La imaginación a veces te juega malas pasadas. Ir al Louvre y plantarse delante de la Gioconda defrauda a tantos que fantasearon con un lienzo mucho más grande. A mí me avisaron, sabía que la Mona Lisa era pequeña, pero esta semana ha crecido hasta las 48 pulgadas en El Código Da Vinci (2006), de Ron Howard. Nunca la había visto con tanto detalle.

El cine visita las pinacotecas y galerías con asiduidad. La narrativa de Alfred Hitchcock nos llevó de la mano de James Stewart al museo Legión de Honor de San Francisco, donde contemplamos, a través de los ojos del detective Ferguson, el retrato de Carlota Valdés peinada con el mismo moño que el de una Kim Novak extasiada ante la pintura de su bisabuela. Vértigo (1958) es mucho más que suspense: los retratos psicológicos de los personajes tienen alma.

«El Museo del Prado es más importante para España que la monarquía y la república juntas». Estas rotundas palabras de Manuel Azaña sugirieron a Antonio Mercero La hora de los valientes (1998), filme en el que conviven la amargura de la guerra civil con la ternura, la tristeza de la miseria con la belleza. Mercero relata la historia de un anarquista vigilante en el Prado durante el Madrid sitiado, que se lleva a casa el Autorretrato de Goya para protegerlo hasta que acabe el conflicto. La cinta tiene verdad, emoción y un Goya –en este caso, de cine– para Adriana Ozores.

En El secreto de Thomas Crown (1999) paseamos por el Metropolitano de Nova York, de donde un millonario aburrido de la vida que lleva, Pierce Brosnan, decide robar el cuadro de Monet San Giorgio Maggiore durante el crepúsculo. Aunque la verdadera protagonista de la película es otra pintura, El hijo del hombre de Magritte.

Woody Allen va por los museos enmarcando los cuadros con diálogos inteligentes. En Sueños de un seductor (1972), durante la escena en la que, junto a Diana Davila, admira un Pollock en el Museo de Arte Contemporáneo de San Francisco, el talento de las frases produce envidia. O en Manhattan (1979): el encuentro en el Metropolitan entre Isaac Davis y Tracy (el propio Allen y Mariel Hemingway) con Yale y Mary (Michael Murphy y Diane Keaton) desemboca en una crítica brutal que Davis sentencia con la frase «No me gusta la basura pseudointelectual». Genial.

En The Monuments Men (2014) es una pena que George Clooney no exprima un suceso real tan interesante: la operación que emprende una pequeña unidad internacional de expertos en arte para rescatar los cuadros robados por el Tercer Reich durante la Segunda Guerra Mundial. La exposición de actores como Matt Damon, John Goodman, Bill Murray o Cate Blanchett acaba siendo en el filme más importante que el Retablo de Gante de Van Eyck o El astrónomo de Vermeer.

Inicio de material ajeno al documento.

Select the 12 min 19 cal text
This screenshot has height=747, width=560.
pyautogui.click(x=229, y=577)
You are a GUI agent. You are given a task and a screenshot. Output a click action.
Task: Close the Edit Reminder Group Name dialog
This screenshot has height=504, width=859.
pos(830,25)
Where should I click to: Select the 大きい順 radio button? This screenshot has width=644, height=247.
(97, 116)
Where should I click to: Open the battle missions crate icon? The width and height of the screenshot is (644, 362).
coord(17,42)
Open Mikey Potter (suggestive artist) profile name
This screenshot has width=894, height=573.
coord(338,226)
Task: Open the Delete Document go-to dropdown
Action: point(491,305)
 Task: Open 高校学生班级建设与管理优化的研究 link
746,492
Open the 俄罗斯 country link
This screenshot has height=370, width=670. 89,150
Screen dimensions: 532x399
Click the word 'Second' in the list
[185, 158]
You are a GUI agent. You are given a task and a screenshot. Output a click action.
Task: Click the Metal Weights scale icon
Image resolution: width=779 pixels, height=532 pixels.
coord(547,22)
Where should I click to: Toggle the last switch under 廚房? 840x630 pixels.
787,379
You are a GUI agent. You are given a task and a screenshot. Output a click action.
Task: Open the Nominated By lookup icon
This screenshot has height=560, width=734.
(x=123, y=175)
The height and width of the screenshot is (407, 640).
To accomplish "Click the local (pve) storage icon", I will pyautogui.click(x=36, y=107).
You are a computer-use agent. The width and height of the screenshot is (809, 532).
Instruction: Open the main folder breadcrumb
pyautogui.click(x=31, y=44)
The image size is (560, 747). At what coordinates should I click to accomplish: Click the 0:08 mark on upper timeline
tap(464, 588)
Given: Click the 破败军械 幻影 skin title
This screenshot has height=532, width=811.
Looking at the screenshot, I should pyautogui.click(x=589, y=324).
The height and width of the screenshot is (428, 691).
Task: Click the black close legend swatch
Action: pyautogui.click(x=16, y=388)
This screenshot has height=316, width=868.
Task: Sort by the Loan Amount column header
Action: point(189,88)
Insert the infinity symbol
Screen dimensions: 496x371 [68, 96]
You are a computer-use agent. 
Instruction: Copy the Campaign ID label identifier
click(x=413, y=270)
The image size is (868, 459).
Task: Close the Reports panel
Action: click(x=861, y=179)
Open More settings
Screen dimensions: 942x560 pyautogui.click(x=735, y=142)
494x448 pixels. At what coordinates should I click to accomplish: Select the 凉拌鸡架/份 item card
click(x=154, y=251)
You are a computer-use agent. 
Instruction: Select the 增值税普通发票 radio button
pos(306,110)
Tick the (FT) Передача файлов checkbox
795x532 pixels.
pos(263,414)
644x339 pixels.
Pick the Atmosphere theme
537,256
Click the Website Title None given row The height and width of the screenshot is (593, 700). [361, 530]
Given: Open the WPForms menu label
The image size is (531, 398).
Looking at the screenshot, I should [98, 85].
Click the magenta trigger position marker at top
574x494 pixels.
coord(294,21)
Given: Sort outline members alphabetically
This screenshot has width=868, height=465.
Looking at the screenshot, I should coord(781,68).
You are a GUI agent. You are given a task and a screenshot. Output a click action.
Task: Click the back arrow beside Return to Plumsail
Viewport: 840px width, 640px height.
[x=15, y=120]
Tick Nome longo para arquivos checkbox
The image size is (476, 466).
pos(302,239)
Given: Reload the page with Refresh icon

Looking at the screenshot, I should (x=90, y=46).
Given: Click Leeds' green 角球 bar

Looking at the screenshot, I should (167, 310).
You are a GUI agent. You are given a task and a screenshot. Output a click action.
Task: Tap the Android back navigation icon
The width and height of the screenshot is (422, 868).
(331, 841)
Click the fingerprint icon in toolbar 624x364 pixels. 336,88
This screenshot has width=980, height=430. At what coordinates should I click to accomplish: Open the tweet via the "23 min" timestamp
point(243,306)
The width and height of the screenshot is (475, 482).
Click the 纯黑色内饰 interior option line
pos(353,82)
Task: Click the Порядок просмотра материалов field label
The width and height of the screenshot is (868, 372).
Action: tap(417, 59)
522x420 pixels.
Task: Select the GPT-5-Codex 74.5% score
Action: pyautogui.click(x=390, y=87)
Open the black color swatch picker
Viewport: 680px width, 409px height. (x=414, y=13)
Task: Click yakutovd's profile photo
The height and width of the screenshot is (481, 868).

La película sueca The Square (2017) es una comedia negra delirante y un magnífico reclamo para ver cine nórdico actual. Un museo de arte contemporáneo de Estocolmo sirve de escenario a esta cinta sarcástica hasta la médula donde brillan Claes Bang y Elisabeth Moss, sensacional en el registro cómico.

Hoy colgué en la pared imaginaria A derradeira leición do mestre (1945), una de las obras más simbólicas y reconocidas de Castelao. La película que montó Núñez Feijóo sobre el significado del óleo bien merece un aparte. En el discurso que pronunció el día de la llegada de la obra al Gaiás, tras un exilio de 70 años en el Centro Gallego de Buenos Aires, el presidente no reparó en el verdadero alcance de la representación de los dos muchachos conmovidos ante el cuerpo del maestro fusilado. Obvió las intenciones del artista y pasó por alto la historia. Parece que Feijóo también necesita una televisión de 48 pulgadas.